Hereditary Cases Lawyer – Declaring a Will
The will as a specific type of document represents one-sided deal which can be created in two ways. It can be a notarized will, drawn up by a notary or a holographic will, written by the testator. Before you draw a holographic will consult with a hereditary cases lawyer, who will explain to you the specifics that you need to know when you decided to bequeath your property.
The first essential characteristic of a holographic will is that it is considered to be a personal gratuitous act which has legal consequences after the death of the testator. Till that moment the testator is entitled to change his holographic will several times. In order to be a will valid, it must contain within itself the exact date of preparation, the subject of will and must specify the subject who will inherit the property. When you have prepared several wills the only valid will is considered to be the one with the latest date.
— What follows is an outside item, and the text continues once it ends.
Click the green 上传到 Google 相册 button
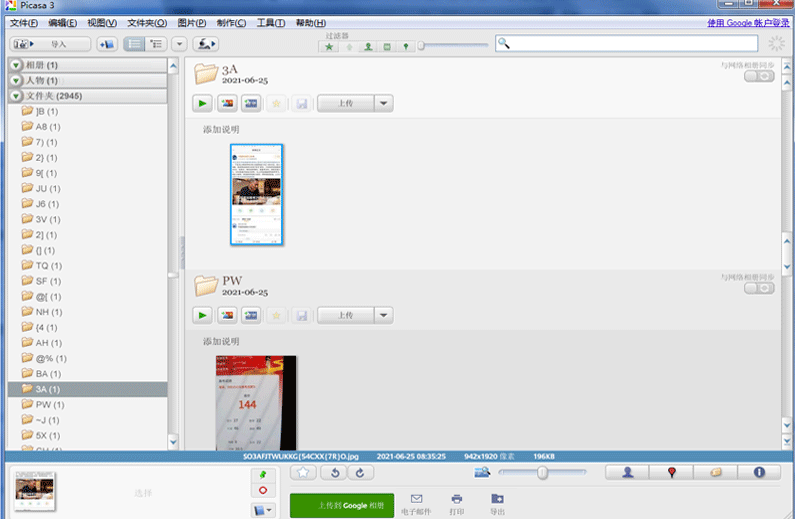This screenshot has height=519, width=795. pos(340,506)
When the testator has died the will should be declared and registered. To generate these legal consequences the successor, in whose favor the testamentary disposition is made, has to know about its existence. Before the death of the testator the main characteristic of the will is its confidence. In contrast, to produce legal effects after the death of the testator, there must be made several procedural actions that in no way can be characterized as confidential.
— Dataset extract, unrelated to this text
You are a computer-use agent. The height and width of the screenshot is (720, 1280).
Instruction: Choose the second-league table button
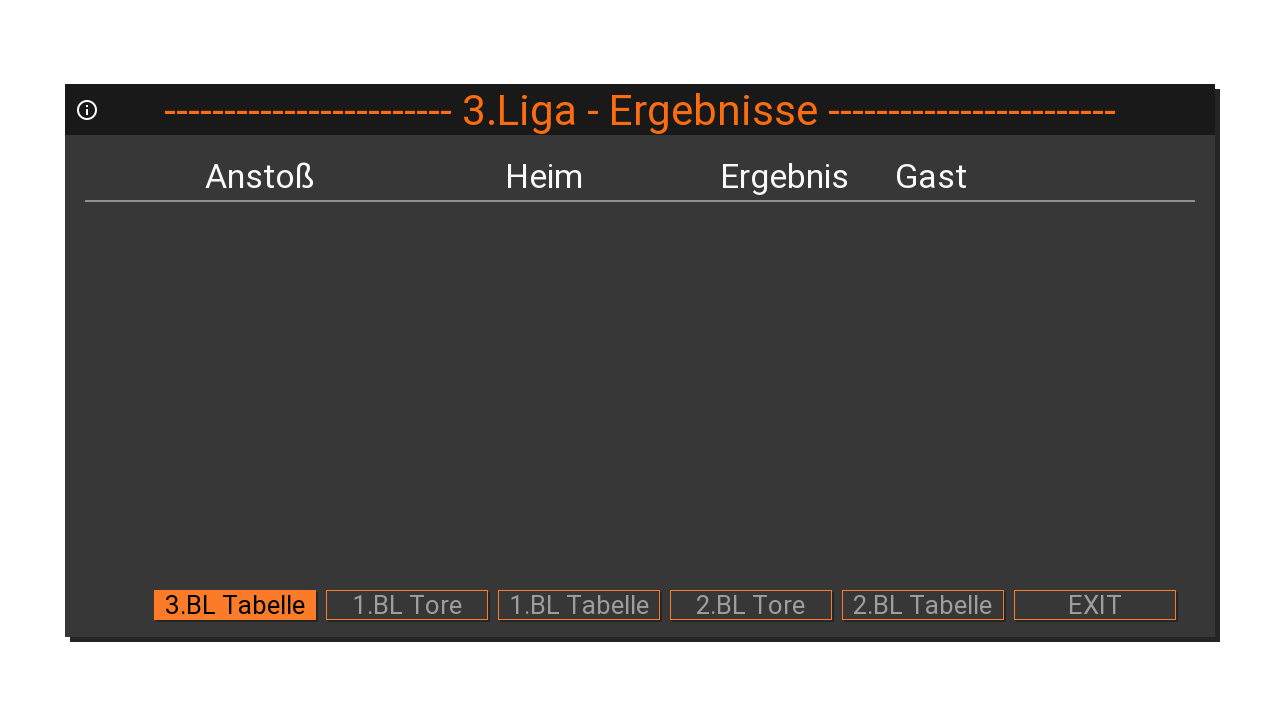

As any good hereditary cases lawyer will explain to you, after you have prepared your will, you should tell the person that you have specified as your successor in will for its existence. After the death of the testator the successor should be able to identify where the will is and to whom is entrusted for safekeeping.
What coming next?
The holographic will is known as a secret will because it is an expression solely upon the free will of the testator. His will should not be vitiated by side effects, suggestions to third parties or pressure – mental or physical.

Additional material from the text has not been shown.